◆ GOALS:
#1 Please say whether each statement agrees with the serialization text below, answering yes or no and quoting the deciding words of the text: (a) Tomo's built-in serialization covers user-defined structs and enums. (b) To serialize a value, you declare a variable of type [Byte] and assign the value to it. (c) A 64-bit integer always takes eight bytes when serialized.
#2 Extend the serialization text below, picking up after its last sentence.

:: TEXT BLOCK ::

(91 lines)

Serialization

Data serialization and deserialization is notoriously difficult to do correctly and tedious to implement. In order to make this process easier, Tomo comes with built-in support for serialization and deserialization of most built-in types, as well as user-defined structs and enums. Serialization is a process that takes Tomo values and converts them to bytes, which can be saved in a file or sent over a network. Serialized bytes can the be deserialized to retrieve the original value.

Serializing

To serialize data, declare a variable with type [Byte] and assign any arbitrary type to that value.

value := Int64(5)
serialized : [Byte] = value
assert serialized == [0x0A]

Serialization produces a fairly compact representation of data as a flat list of bytes. In this case, a 64-bit integer can be represented in a single byte because it's a small number.

:::
:: SUPPLIED RECORDS ::

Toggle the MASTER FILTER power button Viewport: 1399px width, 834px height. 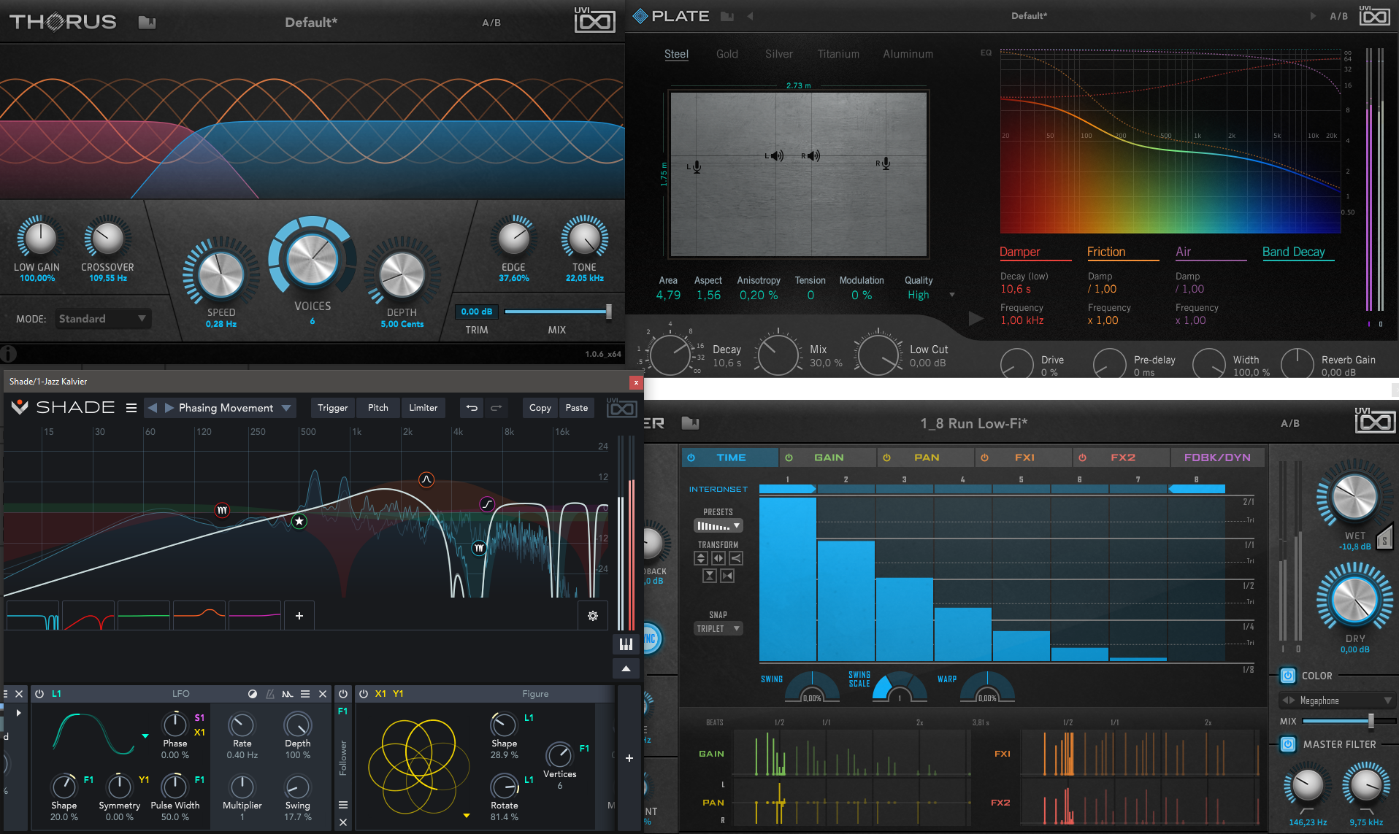[x=1288, y=744]
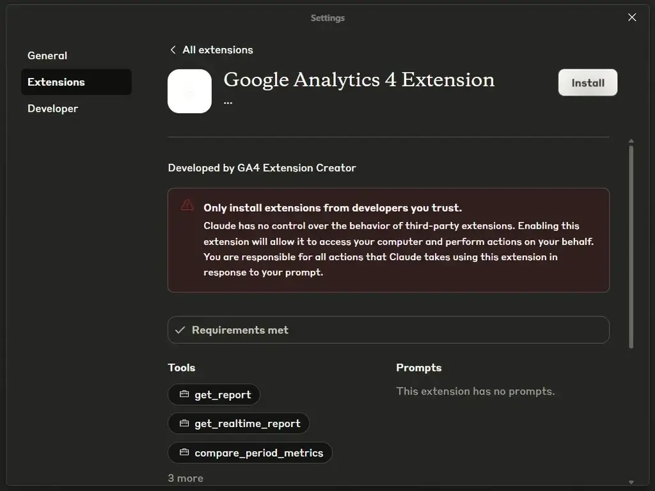The width and height of the screenshot is (655, 491).
Task: Open the General settings section
Action: tap(47, 56)
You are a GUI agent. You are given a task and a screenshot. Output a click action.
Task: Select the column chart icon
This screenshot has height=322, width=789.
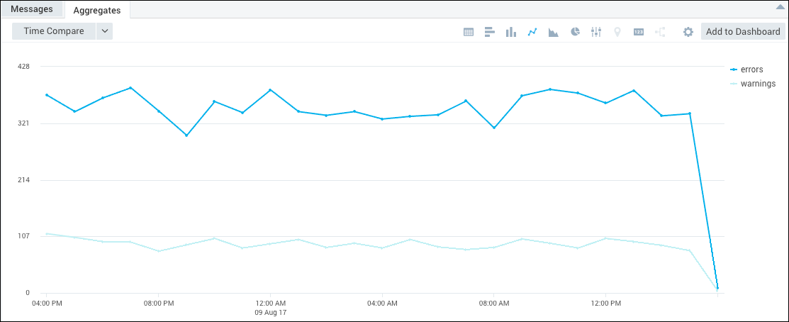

:::

◆ ANSWERS BELOW:
#1
(a) Yes: "as well as user-defined structs and enums."
(b) Yes: "declare a variable with type [Byte] and assign any arbitrary type to that value."
(c) No: "a 64-bit integer can be represented in a single byte because it's a small number."

#2
The same process works with more complicated data:

struct Foo(x:Int, y:Text)

foo := Foo(123, "Hello")
serialized : [Byte] = foo
assert serialized == [0x00, 0xf6, 0x01, 0x0a, 0x48, 0x65, 0x6c, 0x6c, 0x6f]

Deserializing

To deserialize data, you can assign a list of bytes to a variable with your target type:

value_bytes : [Byte] = [Byte(0x0A)]
value : Int64 = value_bytes
assert value == 5

foo_bytes : [Byte] = [0x00, 0xf6, 0x01, 0x0a, 0x48, 0x65, 0x6c, 0x6c, 0x6f]
foo : Foo = foo_bytes
assert foo == Foo(123, "Hello")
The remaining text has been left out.